To debug this, the overall goal is to pinpoint the IR construct that is not
being simplified. This is usually accomplished by a combination of looking at
the Python code for the shape function and the IR dumps. The best IR dump to
look at varies, but frequently the IR dump right before `DropShapeCalculations`
is the most useful, because it has already been simplified as much as possible,
making it is easy to see what is blocking further simplification. Examples of
issues you might see:
- You might find that there is a loop with a non-constant trip count, but based
on your understanding of the shape function, you would expect it to be
simplified to a constant trip count -- you can then look at the trip count
calculation and see if there is a missing fold or canonicalization.
- You might find that there is a list operation that is not currently understood
by the optimizations.
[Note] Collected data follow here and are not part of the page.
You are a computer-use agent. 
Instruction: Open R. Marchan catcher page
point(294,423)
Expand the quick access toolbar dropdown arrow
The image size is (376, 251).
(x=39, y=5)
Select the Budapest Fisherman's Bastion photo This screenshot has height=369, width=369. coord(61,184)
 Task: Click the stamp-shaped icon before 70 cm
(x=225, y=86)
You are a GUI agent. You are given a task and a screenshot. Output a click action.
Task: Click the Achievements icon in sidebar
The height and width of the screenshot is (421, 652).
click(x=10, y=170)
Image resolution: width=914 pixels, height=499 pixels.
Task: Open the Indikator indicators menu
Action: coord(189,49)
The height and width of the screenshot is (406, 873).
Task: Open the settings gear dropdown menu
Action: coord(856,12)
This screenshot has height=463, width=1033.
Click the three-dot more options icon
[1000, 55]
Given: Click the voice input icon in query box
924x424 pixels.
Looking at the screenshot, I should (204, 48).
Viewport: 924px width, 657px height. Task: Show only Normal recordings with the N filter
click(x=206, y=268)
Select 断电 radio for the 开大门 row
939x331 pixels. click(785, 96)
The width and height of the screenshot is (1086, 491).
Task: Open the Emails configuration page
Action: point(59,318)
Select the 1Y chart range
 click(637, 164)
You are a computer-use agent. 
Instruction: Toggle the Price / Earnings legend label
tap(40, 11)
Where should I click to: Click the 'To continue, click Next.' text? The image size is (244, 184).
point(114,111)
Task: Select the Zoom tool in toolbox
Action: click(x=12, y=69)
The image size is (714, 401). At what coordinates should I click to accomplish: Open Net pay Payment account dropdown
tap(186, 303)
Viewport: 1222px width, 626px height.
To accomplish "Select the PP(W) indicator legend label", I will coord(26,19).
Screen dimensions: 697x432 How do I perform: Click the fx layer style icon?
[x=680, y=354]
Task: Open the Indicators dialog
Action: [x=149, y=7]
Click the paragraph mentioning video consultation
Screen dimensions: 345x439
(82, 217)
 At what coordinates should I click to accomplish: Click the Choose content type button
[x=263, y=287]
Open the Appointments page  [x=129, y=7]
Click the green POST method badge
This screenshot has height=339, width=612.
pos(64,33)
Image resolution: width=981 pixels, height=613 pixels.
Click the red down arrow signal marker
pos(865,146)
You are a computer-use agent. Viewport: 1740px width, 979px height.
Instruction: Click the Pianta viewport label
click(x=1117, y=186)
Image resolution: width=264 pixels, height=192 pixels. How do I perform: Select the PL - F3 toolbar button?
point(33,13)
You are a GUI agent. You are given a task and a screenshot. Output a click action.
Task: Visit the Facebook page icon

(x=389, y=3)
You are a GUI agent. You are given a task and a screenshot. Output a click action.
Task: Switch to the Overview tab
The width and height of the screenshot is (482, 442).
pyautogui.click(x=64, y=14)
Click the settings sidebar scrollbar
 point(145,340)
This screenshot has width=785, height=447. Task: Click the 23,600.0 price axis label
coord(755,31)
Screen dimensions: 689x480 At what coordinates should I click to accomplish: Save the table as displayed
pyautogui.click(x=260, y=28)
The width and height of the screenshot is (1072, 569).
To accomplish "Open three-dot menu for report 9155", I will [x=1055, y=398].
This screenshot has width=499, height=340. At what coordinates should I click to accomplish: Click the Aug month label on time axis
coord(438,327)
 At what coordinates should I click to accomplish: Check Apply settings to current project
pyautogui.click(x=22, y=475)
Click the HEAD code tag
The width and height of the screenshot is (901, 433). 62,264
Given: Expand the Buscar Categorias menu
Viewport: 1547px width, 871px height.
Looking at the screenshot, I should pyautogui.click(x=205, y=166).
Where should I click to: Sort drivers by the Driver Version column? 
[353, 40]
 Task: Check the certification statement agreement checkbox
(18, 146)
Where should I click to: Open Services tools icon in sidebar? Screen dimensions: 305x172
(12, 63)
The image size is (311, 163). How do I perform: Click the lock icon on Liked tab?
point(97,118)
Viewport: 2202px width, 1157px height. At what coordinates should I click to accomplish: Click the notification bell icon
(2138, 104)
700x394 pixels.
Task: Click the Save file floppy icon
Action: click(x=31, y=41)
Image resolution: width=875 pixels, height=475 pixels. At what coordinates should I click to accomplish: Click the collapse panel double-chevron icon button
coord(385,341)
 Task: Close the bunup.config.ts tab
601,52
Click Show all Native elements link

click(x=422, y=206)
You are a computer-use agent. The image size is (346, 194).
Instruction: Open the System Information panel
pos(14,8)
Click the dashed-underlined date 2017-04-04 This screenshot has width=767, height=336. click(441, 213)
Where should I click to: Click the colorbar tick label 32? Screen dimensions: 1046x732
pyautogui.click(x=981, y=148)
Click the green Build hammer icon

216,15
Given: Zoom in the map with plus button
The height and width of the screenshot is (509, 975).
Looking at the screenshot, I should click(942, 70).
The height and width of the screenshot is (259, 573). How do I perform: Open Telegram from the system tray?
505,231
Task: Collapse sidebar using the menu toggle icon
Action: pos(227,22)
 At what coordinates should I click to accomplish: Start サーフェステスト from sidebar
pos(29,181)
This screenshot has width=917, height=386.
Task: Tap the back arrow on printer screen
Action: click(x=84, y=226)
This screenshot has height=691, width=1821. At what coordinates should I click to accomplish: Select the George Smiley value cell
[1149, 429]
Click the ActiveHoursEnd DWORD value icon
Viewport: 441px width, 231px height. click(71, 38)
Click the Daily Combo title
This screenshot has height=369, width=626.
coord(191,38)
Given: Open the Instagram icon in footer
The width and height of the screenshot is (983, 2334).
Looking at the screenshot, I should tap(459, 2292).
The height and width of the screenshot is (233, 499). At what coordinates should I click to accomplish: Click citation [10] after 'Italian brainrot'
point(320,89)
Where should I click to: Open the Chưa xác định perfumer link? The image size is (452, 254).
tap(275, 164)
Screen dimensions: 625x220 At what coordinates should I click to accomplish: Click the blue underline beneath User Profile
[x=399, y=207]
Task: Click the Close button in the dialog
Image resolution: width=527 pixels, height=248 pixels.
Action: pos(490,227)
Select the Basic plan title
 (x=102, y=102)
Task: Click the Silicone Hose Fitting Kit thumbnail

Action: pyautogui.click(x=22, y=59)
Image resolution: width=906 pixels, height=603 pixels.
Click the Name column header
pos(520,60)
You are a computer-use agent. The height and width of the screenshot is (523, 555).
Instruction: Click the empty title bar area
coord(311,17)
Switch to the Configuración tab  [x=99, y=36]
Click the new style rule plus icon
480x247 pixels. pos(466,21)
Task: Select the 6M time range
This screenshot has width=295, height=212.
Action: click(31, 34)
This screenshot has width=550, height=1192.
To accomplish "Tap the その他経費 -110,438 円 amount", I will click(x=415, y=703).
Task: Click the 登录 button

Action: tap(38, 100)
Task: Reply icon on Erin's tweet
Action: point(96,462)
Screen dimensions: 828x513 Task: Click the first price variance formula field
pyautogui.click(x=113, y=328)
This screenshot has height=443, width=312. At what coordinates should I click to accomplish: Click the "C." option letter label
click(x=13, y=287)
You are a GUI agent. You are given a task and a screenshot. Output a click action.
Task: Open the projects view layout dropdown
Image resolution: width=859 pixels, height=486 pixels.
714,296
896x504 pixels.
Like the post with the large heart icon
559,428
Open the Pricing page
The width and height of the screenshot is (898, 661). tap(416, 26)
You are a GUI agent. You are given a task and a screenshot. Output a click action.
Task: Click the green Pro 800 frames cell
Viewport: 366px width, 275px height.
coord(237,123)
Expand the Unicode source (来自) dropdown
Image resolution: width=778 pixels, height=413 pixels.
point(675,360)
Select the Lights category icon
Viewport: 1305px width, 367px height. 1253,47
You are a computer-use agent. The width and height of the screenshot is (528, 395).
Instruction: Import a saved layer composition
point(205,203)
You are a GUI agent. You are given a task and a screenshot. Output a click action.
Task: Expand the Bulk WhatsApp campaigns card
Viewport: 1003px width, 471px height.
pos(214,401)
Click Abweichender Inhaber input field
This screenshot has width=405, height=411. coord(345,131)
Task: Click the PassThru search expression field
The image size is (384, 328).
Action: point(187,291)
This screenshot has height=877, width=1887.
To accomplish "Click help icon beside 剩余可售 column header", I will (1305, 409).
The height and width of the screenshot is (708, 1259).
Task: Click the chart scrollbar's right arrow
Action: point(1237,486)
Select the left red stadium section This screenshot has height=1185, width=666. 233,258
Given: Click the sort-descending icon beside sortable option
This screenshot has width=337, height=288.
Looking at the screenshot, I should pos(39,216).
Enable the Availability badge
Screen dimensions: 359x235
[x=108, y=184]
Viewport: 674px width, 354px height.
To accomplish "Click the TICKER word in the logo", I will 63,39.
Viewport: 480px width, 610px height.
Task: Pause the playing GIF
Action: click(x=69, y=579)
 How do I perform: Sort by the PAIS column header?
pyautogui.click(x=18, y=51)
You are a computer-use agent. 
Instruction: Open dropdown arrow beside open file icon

You can then teach the optimizations about that
operation.
- You might find that there is an `Optional` value that you would expect to be
resolved to either a concrete value or `None`. You can then look at the calculation that produces the optional value and see what folds or canonicalizations are missing.
See [this video](https://www.youtube.com/watch?v=E5epCJOtrf8) for general
guidance on debugging Torch-MLIR.
As a last resort, you can rewrite the shape function using constructs that
`torch-simplify-shape-functions` can handle (look at other shape functions for
examples, sometimes it requires writing things a little awkwardly).